The rules proposed by Google and Verizon include the kinds of exceptions necessary for voice, video, and new services that are already in place. The FCC proposed the same exceptions.
The Google-Verizon proposal excuses network operators from applying neutrality to unlawful content—including spam, viruses, and illegal fire sharing—just as the FCC proposal does. It recognized the need fast-changing networks and new innovations in technology and user behavior create for “reasonable network management” and private “managed services,” just as the FCC’s proposal does.
And the Google-Verizon proposal called for Congress to make the neutrality rules a matter of federal law, enforceable on a case-by-case complaint basis by the FCC—precisely what the FCC said.
What was most disappointing about last week’s response to the Google-Verizon framework was the thick layer of hypocrisy and cynicism that came with it. Much of the invective launched against the proposal criticized features of the Google-Verizon framework that were identical to aspects of the FCC proposal.

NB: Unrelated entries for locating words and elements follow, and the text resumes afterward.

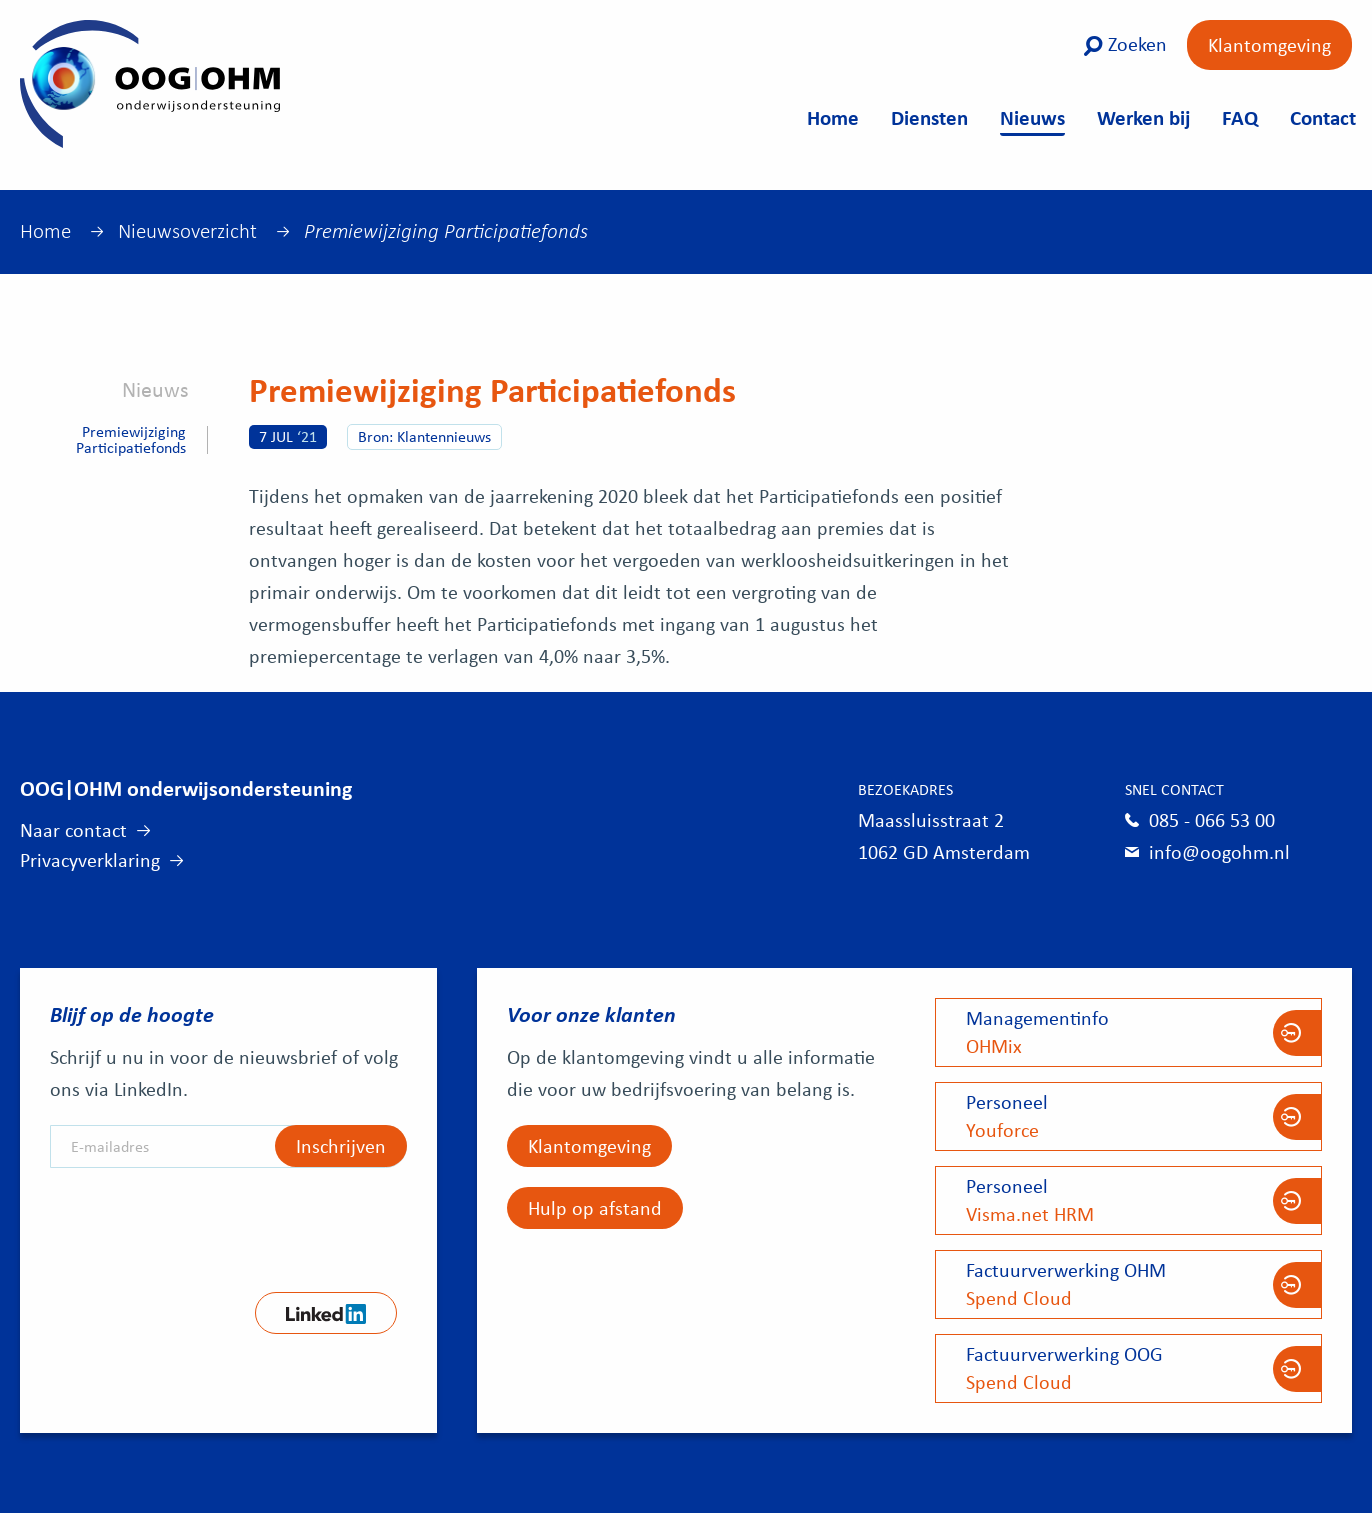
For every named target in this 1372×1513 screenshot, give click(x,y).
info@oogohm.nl (1219, 851)
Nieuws (1032, 117)
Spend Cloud (1128, 1283)
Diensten (929, 117)
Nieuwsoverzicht (187, 231)
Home (833, 117)
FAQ (1240, 117)
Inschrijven (341, 1145)
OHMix (1128, 1031)
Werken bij (1143, 117)
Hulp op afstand (595, 1207)
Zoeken (1125, 43)
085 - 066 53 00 (1212, 819)
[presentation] (202, 1223)
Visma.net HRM (1128, 1199)
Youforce (1128, 1115)
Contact (1323, 117)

Â
Many of those doing the loudest complaining are those who most ardently supported the same rules when the FCC proposed them.
That’s what happens when a technology problem gets perverted into a political problem. And it’s why so little progress is being made.
I mentioned that there was one important difference between the Google-Verizon proposal and the FCC’s. That has to do with wireless broadband. The FCC, albeit reluctantly, proposed in October that it would apply the six neutrality rules to wireless just as it would to wired broadband. Google initially agreed, but now takes the same position as Verizon and other cellular operators, which is that the rules should not apply—at least not for now.
Why the distinction? As anyone with a smartphone knows, wireless broadband access is seriously constrained by overburdened cellular networks. Even at its best, the capacity of the wireless Internet is a tiny fraction of what can be delivered over cable or fiber, but its users want to do the same kind of high-bandwidth activities on the road as they do at home. Watching high-definition videos or sharing large files on the wireless Internet is not just technically possible right now.
There are ways to increase the speed and reliability of cellular networks, but they require a combination of new technologies, additional spectrum allocation, and the cooperation of local communities, many of whom resist the installation of additional towers and other infrastructure.
So for now a growing consensus of Internet service and content providers acknowledge that wireless network operators need flexibility. Some applications will indeed be blocked.
This kind of network management is not “evil.” It’s simply a technical necessity. It doesn’t make sense to ban it, or even to put a slow-moving federal bureaucracy in charge of deciding how to implement it.
But that, at least, is a conversation that reasonable people could have. Unfortunately there aren’t many of them around these days.